Speaking Saturday on Newsfile on JoyNews TV and Joy FM, Mr. Adu Poku explained that, the rice glut which is not being felt on the Ghanaian market is due to the inability of the agro-processors to raise funds to buy the rice from the farmers.

According to him, all attempts to get financial institutions to facilitate their activities have proven futile.

“I have been in Accra for the last couple of weeks…walking from bank to bank and the result is zero. So this is why you see the hue and cry,” he told the host of the programme, Samson Lardy Anyenini.

Though some farmers are willing to give their harvested rice to the agro-processors on credit to save the paddy from the dry Harmattan season, Mr. Adu Poku says agro-processors are unable to take advantage of the situation because the logistics are not on credit.

“In fact, as I sit here, a lot of farmers have been calling me to come and take their paddy…this is because the Harmattan is just about to begin and rice is a sensitive crop, unlike other cereals.
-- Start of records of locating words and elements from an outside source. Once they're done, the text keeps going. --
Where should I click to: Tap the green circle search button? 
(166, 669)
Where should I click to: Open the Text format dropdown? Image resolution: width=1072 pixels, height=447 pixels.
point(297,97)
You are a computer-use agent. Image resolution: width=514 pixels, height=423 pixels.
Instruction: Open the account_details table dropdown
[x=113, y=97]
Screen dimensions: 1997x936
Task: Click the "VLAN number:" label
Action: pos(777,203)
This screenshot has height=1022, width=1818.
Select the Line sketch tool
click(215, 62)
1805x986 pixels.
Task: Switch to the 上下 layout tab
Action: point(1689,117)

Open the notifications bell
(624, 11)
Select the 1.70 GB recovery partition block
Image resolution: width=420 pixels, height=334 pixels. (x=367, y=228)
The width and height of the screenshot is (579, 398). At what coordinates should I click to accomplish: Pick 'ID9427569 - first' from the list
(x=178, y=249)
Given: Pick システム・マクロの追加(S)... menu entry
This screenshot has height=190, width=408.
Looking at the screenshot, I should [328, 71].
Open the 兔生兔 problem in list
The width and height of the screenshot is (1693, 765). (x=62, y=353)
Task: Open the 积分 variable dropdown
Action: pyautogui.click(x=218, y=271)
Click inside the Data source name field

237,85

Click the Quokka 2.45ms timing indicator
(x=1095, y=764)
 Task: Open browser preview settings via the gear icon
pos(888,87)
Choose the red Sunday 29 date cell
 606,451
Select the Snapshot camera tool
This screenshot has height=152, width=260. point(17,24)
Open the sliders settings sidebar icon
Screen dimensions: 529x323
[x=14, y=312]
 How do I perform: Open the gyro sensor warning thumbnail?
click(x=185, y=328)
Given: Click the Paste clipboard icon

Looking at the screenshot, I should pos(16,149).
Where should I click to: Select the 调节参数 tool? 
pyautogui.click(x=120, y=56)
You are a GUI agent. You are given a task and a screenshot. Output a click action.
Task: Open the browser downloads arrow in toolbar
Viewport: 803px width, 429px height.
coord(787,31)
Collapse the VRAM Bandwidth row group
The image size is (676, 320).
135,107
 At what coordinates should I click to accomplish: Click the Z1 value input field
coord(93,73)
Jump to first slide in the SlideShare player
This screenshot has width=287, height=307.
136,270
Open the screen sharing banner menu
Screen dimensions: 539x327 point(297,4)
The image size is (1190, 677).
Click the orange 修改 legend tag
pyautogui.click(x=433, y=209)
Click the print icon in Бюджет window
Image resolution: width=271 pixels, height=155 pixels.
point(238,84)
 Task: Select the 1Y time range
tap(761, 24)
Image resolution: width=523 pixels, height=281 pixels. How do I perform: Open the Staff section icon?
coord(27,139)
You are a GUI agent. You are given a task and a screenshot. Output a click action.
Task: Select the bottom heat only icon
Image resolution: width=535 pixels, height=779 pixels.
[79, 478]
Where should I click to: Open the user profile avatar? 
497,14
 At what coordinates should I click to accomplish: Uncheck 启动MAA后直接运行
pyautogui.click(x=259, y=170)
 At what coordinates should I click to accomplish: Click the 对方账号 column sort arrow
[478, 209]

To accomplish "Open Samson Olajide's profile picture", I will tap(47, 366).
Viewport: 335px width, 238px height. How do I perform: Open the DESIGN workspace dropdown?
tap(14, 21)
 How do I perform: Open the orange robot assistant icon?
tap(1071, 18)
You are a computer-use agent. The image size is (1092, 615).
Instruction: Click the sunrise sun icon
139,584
When the Harmattan comes in, the price goes down because the moisture level in the paddy dries up completely,” he explained.

He added that “The farmer does not want the paddy to be sitting on his hands and we are finding it difficult to raise funds to go and buy from the farmer, so they are even willing to give us credit, but the logistics will not take credit.”

As a result, “most of the milling establishments are not working.”

He, therefore, suggested an approach to finance agro-processors and aggregators in order to take the stress off the farmers.

This week, the National Food Buffer Stock Limited said that it aims to remove the 60,000 maxi bags of excess rice grains left in the open at the Fumbisi Rice Valley in the Busila South District of the Upper East region.

Chief executive Officer of the Stock, Hanan Abdul-Wahab, said by the end of the month the rice bags will be put on the market for sale.

He attributed this years’ excess yield to improved seeds that were given to farmers rather than the traditional seeds.

He highlighted though “that a greater yield was expected and that’s why the One District One Factory (1D1F) policy was introduced to curb the anticipated challenge.”

However, there is still a significant lack of storage warehouses in the country and rice farmers are worried that their harvest will go to waste.